Published by Dale & Co
Pygmalion, Garrick Theatre
It is very difficult watching a play when the text has been almost entirely appropriated by one of the most successful theatrical partnerships in history, and made into the libretto of one of the greatest musicals of all time. It’s not that George Bernard Shaw’s Pygmalion cannot now exist independently of Lerner and Loewe’s legendary treatment in My Fair Lady; it’s simply that the two have become symbiotic to the extent that you can’t help hearing a cue for a song in just about every scene.
But the problem with Philip Prowse’s Pygmalion is not so much that it lacks bursts of ‘Why can’t the English’ and ‘Wouldn’t it be loverly?’; it’s that a great deal of Shaw’s sizzling wit, sociological perception and political acumen fail to find adequate expression in Rupert Everett’s incarnation of Henry Higgins. The play begins rather heavily with Wagner’s ‘Ride of the Valkyries’ (not sure why), which prepares us for nothing but Everett’s interminable brooding and indulgent stream of pomposity. I don’t like beginning a theatre review with ‘the problem’, but there you have it.
In mythology, Pygmalion was a Cypriot sculptor who fell in love with one of his own statues. So besotted was he with his ivory creation that he beseeched Venus to transform it into flesh and blood. For some reason, the goddess obliged: Pygmalion and his former statue married, had babies and lived happily ever after. But Everett seems far too in love with himself even to bother wiping the dust from his creation, let alone contending with the emotional traumas and psychological complexities inherent in human relationship.
Ah, that’s what Shaw intended, I hear you say. Well, up to a point. Higgins is undoubtedly selfish and immature, if not at times an ignorant and insensitive bully. I’ve known a few. But he’s also evidently a convivial fellow of intellectual wit and sparkling charisma (of whom I’ve known fewer). While the process of crafting a duchess from the squashed cabbage leaves of Covent Garden would certainly have been a lot of hard work, Shaw makes it abundantly clear that Wimpole Street is also a very great deal of fun, so much so that Eliza yearns to return. Unfortunately, I just can’t believe in this production that she’d be remotely homesick. In fact, if I’d been Eliza and spent months cohabiting with Everett’s Higgins, I’d have felt an overpowering urge to ladle down the gin, kick him in the balls and join the suffragettes.
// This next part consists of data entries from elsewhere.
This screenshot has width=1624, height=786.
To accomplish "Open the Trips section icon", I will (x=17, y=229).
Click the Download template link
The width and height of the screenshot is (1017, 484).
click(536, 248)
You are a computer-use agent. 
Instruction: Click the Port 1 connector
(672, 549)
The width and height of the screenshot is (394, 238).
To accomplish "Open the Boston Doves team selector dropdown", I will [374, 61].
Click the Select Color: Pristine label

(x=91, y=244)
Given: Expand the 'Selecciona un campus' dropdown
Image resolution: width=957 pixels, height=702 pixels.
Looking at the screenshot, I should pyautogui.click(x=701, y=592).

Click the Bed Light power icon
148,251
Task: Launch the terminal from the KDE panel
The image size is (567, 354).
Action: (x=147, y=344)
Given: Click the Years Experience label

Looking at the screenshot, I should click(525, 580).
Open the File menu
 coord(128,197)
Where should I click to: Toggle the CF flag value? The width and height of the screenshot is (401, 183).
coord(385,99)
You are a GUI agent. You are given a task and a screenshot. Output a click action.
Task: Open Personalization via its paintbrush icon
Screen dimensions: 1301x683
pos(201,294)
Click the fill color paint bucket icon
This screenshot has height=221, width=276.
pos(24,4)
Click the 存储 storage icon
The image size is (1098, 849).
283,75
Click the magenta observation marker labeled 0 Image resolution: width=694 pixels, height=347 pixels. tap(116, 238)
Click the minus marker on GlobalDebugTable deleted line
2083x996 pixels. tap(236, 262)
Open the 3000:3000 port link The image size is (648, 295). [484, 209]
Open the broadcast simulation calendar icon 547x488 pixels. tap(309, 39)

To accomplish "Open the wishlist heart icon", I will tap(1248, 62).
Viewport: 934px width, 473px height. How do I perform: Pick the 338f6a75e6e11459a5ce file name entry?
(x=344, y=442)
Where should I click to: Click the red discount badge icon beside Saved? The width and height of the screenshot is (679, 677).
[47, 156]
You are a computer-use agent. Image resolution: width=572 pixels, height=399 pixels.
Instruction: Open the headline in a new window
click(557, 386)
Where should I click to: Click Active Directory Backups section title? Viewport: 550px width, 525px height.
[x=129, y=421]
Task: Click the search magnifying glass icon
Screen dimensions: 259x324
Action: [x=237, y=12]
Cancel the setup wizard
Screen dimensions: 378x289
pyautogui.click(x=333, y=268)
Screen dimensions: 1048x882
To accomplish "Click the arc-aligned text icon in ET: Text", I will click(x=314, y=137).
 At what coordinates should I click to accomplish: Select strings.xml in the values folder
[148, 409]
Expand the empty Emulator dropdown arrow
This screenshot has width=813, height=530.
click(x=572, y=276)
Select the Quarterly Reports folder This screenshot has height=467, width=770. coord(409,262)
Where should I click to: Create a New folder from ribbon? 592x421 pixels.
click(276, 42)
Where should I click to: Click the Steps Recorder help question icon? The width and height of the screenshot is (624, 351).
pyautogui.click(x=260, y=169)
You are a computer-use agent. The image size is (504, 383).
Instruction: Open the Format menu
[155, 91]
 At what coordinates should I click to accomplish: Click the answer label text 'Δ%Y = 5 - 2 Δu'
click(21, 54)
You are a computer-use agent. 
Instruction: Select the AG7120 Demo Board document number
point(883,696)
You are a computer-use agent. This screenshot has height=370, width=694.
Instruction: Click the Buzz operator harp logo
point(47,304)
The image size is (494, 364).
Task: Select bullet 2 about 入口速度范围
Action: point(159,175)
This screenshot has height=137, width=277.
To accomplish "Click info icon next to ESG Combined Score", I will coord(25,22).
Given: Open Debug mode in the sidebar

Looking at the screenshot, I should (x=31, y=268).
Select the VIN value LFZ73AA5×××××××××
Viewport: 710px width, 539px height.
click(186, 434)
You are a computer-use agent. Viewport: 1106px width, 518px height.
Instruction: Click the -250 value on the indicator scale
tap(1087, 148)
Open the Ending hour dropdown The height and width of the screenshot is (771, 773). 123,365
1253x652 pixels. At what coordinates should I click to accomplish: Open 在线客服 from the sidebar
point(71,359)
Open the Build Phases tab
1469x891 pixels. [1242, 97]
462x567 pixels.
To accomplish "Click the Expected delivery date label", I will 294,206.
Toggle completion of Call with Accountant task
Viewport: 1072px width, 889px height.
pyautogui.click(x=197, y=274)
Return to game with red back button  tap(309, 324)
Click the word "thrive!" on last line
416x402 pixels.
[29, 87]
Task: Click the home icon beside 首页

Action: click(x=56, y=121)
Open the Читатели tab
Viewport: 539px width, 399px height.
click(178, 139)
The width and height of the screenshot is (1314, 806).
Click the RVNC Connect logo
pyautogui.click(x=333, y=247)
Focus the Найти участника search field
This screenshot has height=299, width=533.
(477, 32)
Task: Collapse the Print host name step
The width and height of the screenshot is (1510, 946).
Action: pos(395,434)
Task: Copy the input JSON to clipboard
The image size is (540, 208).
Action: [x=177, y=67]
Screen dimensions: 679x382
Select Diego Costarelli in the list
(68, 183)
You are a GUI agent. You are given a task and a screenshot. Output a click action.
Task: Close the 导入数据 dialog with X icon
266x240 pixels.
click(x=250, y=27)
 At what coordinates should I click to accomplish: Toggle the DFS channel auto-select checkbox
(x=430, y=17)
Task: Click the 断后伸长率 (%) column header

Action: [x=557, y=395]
It is against this moody, swarthy presence that everyone else has to play their part. And (thankfully) they do it with aplomb. Peter Eyre is superbly lugubrious as Colonel Pickering. As he and Higgins attempt to bring Eliza to life by instilling her with the vowels and manners of a duchess, Eyre actually makes the better sculptor. Diana Rigg’s impeccable Mrs Higgins has all the command and gravitas you’d expect from one of the great dames of British theatre. And Michael Feast’s Alfred Doolittle is pure delight from beginning to end: when he speaks of the economics of poverty, middle-class morality and the politics of church and chapel, he conveys a highly intelligent grasp of the complex undercurrents of Edwardian society. But there is something seriously amiss when I look forward more to each entrance of Freya Dominic’s wonderful parlour maid than I do to Everett’s boorish Higgins.
Without doubt, the greater glory goes to Kara Tointon, whose Eliza really is a class act. She begins as a stroppy, tantrum-flinging chimp and ends a superbly aristocratic goose, reminding me a little of the late, great Wendy Hiller, whom Shaw himself insisted on casting as Eliza in the 1938 film. I was fortunate to know Dame Wendy, and she talked to me about Shaw and Pygmalion over endless cups of tea in her fragrant English country garden in Beaconsfield. The role of Eliza was, of course, pivotal to her career, as it will doubtless prove for Tointon, whose progression from soap opera to classical theatre is as assured as her transformation from glottal abomination to RADA’s best RP. She could easily dance all night and still leave her audience begging for more.
I have no idea why Prowse opted for such a dingy set (except that he designed it) and so much hollow, wing-to-wing shouting between Eliza and Higgins: Shaw’s dialogue is almost poetically relational, and better expressed with subtle physical activities than in recumbent bawling across the entire width of the proscenium. I also don’t understand the decision to end with Eliza marrying Freddie Eynsford-Hill to strains of ‘Land of Hope and Glory’ (again, no idea why): Shaw may have speculated as much (on the wedding, that is; not the Elgar), but he pointedly rejected such a twee conclusion for his drama. And notably even My Fair Lady resisted the overpowering Broadway yearning for a convenient happily-ever-after between Eliza and Higgins. But Prowse’s directorial shortcomings aside, this is a welcome revival of a masterpiece of Edwardian theatre, made all the more welcome for Kara Tointon’s vibrant, stylish and radiant Eliza.